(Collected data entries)
- - - -

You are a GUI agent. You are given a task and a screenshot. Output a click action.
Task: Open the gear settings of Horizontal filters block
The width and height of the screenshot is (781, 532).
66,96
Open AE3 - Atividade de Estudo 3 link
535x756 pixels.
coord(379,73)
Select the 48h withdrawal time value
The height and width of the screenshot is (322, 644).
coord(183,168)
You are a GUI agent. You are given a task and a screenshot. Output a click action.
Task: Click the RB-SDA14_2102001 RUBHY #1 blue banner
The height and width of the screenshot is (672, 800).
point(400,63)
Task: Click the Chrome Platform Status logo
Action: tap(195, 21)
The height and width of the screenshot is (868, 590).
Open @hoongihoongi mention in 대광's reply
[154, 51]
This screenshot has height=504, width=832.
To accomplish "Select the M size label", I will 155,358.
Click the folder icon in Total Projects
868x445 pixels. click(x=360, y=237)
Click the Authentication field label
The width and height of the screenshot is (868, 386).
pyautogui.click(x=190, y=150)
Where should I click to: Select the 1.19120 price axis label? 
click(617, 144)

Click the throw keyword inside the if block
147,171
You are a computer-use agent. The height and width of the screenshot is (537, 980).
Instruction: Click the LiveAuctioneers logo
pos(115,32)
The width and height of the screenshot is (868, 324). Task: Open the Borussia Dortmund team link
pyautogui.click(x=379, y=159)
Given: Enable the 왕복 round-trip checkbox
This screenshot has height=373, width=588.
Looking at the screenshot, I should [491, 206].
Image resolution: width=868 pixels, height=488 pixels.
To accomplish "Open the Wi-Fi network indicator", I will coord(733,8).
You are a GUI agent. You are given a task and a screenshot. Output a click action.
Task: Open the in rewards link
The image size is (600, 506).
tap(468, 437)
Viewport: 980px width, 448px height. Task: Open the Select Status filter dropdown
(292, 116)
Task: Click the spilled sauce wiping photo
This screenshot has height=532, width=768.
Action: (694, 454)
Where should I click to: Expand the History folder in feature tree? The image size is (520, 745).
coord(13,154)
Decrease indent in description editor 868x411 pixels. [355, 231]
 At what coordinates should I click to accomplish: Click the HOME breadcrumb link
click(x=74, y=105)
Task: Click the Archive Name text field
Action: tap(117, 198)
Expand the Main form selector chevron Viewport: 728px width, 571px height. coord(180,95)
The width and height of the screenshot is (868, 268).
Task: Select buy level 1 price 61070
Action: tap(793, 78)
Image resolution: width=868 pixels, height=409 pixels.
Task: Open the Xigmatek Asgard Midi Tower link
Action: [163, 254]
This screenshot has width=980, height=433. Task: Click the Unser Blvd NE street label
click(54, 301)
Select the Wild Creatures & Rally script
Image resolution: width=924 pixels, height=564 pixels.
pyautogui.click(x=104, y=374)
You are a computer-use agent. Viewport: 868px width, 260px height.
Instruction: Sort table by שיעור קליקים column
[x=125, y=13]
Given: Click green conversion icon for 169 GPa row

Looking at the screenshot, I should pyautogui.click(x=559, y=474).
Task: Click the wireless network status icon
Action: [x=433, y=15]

- - - -

Exercise aim:
Each entry in the data should be restated exactly as it was written.

Answer for this exercise:
You are a GUI agent. You are given a task and a screenshot. Output a click action.
Task: Open the gear settings of Horizontal filters block
The width and height of the screenshot is (781, 532).
66,96
Open AE3 - Atividade de Estudo 3 link
535x756 pixels.
coord(379,73)
Select the 48h withdrawal time value
The height and width of the screenshot is (322, 644).
coord(183,168)
You are a GUI agent. You are given a task and a screenshot. Output a click action.
Task: Click the RB-SDA14_2102001 RUBHY #1 blue banner
The height and width of the screenshot is (672, 800).
point(400,63)
Task: Click the Chrome Platform Status logo
Action: tap(195, 21)
The height and width of the screenshot is (868, 590).
Open @hoongihoongi mention in 대광's reply
[154, 51]
This screenshot has height=504, width=832.
To accomplish "Select the M size label", I will 155,358.
Click the folder icon in Total Projects
868x445 pixels. click(x=360, y=237)
Click the Authentication field label
The width and height of the screenshot is (868, 386).
pyautogui.click(x=190, y=150)
Where should I click to: Select the 1.19120 price axis label? 
click(617, 144)

Click the throw keyword inside the if block
147,171
You are a computer-use agent. The height and width of the screenshot is (537, 980).
Instruction: Click the LiveAuctioneers logo
pos(115,32)
The width and height of the screenshot is (868, 324). Task: Open the Borussia Dortmund team link
pyautogui.click(x=379, y=159)
Given: Enable the 왕복 round-trip checkbox
This screenshot has height=373, width=588.
Looking at the screenshot, I should [491, 206].
Image resolution: width=868 pixels, height=488 pixels.
To accomplish "Open the Wi-Fi network indicator", I will coord(733,8).
You are a GUI agent. You are given a task and a screenshot. Output a click action.
Task: Open the in rewards link
The image size is (600, 506).
tap(468, 437)
Viewport: 980px width, 448px height. Task: Open the Select Status filter dropdown
(292, 116)
Task: Click the spilled sauce wiping photo
This screenshot has height=532, width=768.
Action: (694, 454)
Where should I click to: Expand the History folder in feature tree? The image size is (520, 745).
coord(13,154)
Decrease indent in description editor 868x411 pixels. [355, 231]
 At what coordinates should I click to accomplish: Click the HOME breadcrumb link
click(x=74, y=105)
Task: Click the Archive Name text field
Action: tap(117, 198)
Expand the Main form selector chevron Viewport: 728px width, 571px height. coord(180,95)
The width and height of the screenshot is (868, 268).
Task: Select buy level 1 price 61070
Action: tap(793, 78)
Image resolution: width=868 pixels, height=409 pixels.
Task: Open the Xigmatek Asgard Midi Tower link
Action: [163, 254]
This screenshot has width=980, height=433. Task: Click the Unser Blvd NE street label
click(54, 301)
Select the Wild Creatures & Rally script
Image resolution: width=924 pixels, height=564 pixels.
pyautogui.click(x=104, y=374)
You are a computer-use agent. Viewport: 868px width, 260px height.
Instruction: Sort table by שיעור קליקים column
[x=125, y=13]
Given: Click green conversion icon for 169 GPa row

Looking at the screenshot, I should pyautogui.click(x=559, y=474).
Task: Click the wireless network status icon
Action: [x=433, y=15]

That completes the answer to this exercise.